Introduction/Background Sentinel node biopsy (SNB) in vulvar cancer reduces morbidity. However, the oncological safety in tumours ≥4cm and in multifocal tumours has not been systematically studied. Since 2017, vulvar cancer treatment in Sweden is centralised to four university hospitals. All cases of primary or recurrent vulvar cancer are discussed at weekly national multidisciplinary conferences.
The aim of this study was to investigate the feasibility and oncological safety of SNB in vulvar squamous cell carcinoma (VSCC) with tumours ≥4cm, or multifocal disease.
Methodology In this prospective nationwide pilot study, women with primary VSCC ≥4cm (group 1) or multifocal tumours (group 2) diagnosed between December 2019 and December 2022, without clinical or radiological signs of dissemination, underwent both SNB and inguinofemoral lymphadenectomy. Detection rates, negative predictive values, and the prevalence of metastases (isolated tumour cells (ITC), micro- and macrometastases) were determined for each of the two groups.
Results 36 women were included in group 1 and 17 women in group 2. The detection rates varied between 94–100% per patient and 84–85% per groin. There were no false negative sentinel nodes, giving a negative predictive value of 100% (95% CI 91.2–100 for group 1, 95% CI 83.9–100 for group 2). 47% of the women had lymph node metastases, 15% ITC or micrometastases only. The sentinel node metastases were the only metastatic nodes in 83% of all groins. Metastatic disease was found in 4 out of 16 (25%) non-mapping groins, in all but one with extranodal growth.

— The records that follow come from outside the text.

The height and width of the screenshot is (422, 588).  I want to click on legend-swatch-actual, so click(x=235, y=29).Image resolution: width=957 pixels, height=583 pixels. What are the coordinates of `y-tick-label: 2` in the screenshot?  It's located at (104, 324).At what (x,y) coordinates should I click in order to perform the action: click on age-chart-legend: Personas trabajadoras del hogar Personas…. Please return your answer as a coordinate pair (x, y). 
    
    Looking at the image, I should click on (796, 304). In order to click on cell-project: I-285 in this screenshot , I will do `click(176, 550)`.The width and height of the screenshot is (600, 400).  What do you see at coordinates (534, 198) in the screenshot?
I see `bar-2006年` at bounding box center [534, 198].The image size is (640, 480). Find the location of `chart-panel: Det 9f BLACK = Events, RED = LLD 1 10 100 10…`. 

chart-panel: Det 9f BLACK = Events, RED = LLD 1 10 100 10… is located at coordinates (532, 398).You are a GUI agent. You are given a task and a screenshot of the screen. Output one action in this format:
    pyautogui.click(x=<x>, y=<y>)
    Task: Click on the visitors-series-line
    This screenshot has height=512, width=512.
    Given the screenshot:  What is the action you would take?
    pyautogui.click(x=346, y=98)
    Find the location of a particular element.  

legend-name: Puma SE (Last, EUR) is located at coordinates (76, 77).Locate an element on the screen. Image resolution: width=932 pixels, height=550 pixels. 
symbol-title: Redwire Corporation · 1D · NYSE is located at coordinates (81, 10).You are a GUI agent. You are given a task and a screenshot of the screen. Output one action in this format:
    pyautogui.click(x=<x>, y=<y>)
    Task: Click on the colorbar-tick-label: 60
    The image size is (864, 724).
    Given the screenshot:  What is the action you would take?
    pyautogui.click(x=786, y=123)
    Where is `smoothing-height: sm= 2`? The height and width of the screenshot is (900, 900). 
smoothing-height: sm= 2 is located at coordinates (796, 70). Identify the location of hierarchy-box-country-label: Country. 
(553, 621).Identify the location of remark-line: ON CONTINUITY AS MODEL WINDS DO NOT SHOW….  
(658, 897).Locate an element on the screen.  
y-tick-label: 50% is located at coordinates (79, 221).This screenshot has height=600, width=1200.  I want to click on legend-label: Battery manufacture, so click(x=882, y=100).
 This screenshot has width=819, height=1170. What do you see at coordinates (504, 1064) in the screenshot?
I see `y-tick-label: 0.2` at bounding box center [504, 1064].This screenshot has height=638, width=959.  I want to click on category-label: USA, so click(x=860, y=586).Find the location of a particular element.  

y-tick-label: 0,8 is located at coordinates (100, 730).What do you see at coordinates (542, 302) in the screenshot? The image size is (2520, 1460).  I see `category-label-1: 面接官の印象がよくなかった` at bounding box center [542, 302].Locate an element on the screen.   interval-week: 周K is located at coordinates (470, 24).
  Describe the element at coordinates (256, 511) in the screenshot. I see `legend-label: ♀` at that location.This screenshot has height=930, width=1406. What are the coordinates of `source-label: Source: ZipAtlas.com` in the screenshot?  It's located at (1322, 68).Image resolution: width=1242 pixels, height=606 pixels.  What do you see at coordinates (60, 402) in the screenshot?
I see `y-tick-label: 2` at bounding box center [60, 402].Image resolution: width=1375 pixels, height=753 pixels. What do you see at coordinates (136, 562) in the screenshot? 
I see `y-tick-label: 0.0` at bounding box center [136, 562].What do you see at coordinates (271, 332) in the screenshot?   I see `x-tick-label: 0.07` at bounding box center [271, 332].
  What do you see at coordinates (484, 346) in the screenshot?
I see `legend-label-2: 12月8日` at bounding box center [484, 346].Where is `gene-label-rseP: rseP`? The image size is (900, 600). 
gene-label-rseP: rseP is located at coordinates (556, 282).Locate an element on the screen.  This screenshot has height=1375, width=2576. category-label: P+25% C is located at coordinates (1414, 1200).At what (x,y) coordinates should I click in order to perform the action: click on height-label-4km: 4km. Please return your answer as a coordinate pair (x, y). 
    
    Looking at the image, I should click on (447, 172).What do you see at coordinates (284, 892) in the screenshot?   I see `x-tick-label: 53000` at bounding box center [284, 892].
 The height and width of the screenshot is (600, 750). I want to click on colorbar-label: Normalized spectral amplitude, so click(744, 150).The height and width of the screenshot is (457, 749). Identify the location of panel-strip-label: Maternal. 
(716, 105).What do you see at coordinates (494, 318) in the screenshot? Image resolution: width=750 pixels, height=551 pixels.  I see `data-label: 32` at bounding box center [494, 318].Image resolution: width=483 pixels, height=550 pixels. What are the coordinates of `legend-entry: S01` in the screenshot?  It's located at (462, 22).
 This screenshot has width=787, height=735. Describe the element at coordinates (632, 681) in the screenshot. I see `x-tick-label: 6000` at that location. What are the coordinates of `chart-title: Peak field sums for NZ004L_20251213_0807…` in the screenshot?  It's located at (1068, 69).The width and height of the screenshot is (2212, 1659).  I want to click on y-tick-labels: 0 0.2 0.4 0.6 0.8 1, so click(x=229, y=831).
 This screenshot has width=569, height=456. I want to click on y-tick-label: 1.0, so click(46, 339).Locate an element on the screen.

Conclusion In a centralised health care system with high proficiency, SNB seem to be feasible in tumours ≥4cm and multifocal disease. The procedure can be performed with high detection rates and promising oncological safety. Furthermore, SNB increases precision by detection of low-volume metastases. In non-mapping groins, an inguinofemoral lymph node dissection is mandatory to prevent undiagnosed advanced disease.